Bush promises to consult before Iraq attack
President George Bush tonight promised to consult allies before taking any military action against Iraq and asserted that an end to Saddam Hussein’s regime “is in the interests of the world.”
At his Texas home the president said: “How we achieve that is a matter of consultation and deliberation.”
Even so, Bush said the subject of a possible military strike on Iraq did not come up at a meeting on hi ranch with his top military advisers. Instead, he said, long-range Pentagon issues were discussed.
Bush said he would act in a deliberate fashion in deciding how to deal with the Iraqi leader.
“I am a patient man. ... We will look at all options and we will consider all technologies available to us and diplomacy and intelligence,” Bush said.
The president’s meeting with his defence team at his ranch near Crawford came as several prominent Republicans and US allies raised concerns about any imminent attack of Iraq.

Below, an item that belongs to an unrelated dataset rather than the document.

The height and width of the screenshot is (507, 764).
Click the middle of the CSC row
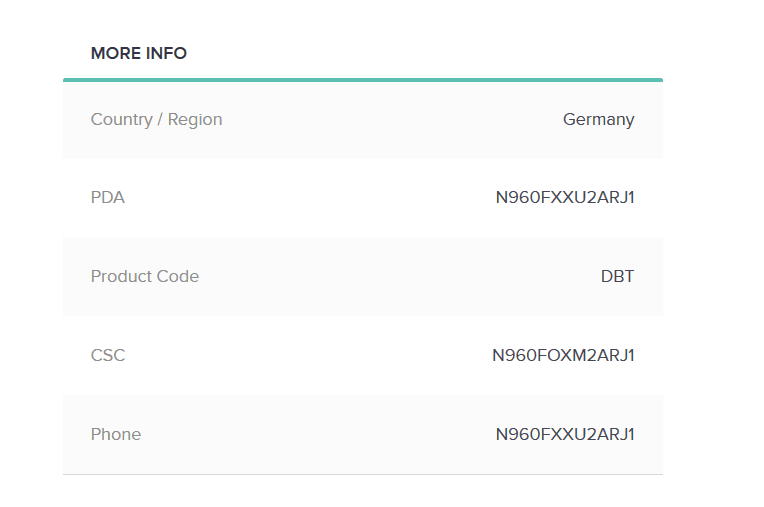click(x=363, y=356)
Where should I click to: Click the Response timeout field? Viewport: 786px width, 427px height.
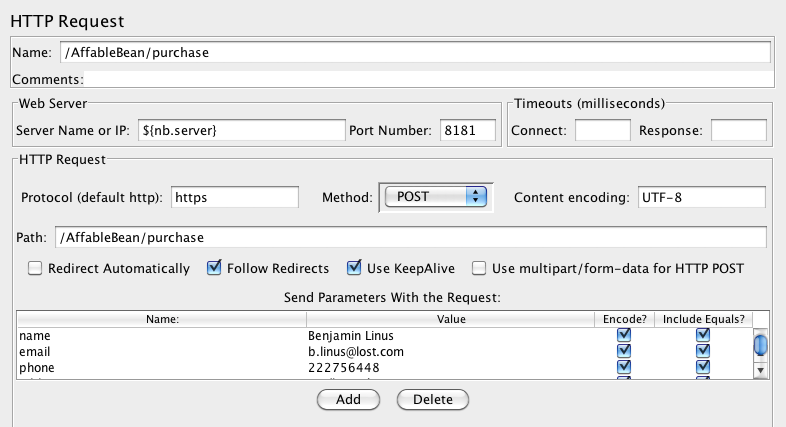738,131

The gathering at Bush’s Texas ranch fed suggestions that he was discussing war plans with his advisers.
“I know there’s this intense speculation, a churning, a frenzy...but the subject didn’t come up,” Bush said.
“But having said that, we take all threats seriously,” he added. “ We will continue to talk with the people concerned with peace, how to secure the peace.”

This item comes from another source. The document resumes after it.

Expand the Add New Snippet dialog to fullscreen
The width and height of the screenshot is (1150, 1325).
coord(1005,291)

“The American people know my position and that is regime change (in Iraq) is in the interests of the world,” Bush said. “How we achieve that is a matter of consultation and deliberation....I am a deliberate person.”
“But one thing is for certain is that this administration agrees that Saddam Hussein is a threat and ...it hasn’t changed,” Bush said.
He said nothing that the Iraqi leader had done or said recently had convinced him otherwise.
Iraq has not allowed UN weapons inspectors back into the country since they left in late 1998.
In advance of the session at the ranch, administration aides had taken pains to portray the meeting as a high-level huddle on the future needs of the military, with no space on the agenda for war planning.
Bush said the discussion centred on ways to “better protect ourselves and our allies from the true threats of the 21st Century” and to “shape a new philosophy in the Pentagon.”
Still, most of the questions during a news conference after the session dealt with Iraq.
As to recent suggestions by several major US allies, including Germany and Canada, that they would not join the United States in a military strike against Iraq unless a better case could be made, Defence Secretary Donald Rumsfeld said “the president has not asked them to.”
Rumsfeld, standing alongside Bush, said that the coalition that Bush had assembled in the global war on terrorism “is broad, it’s deep, it’s impressive and it is in fact what his helping the forward progress that we’re achieving.”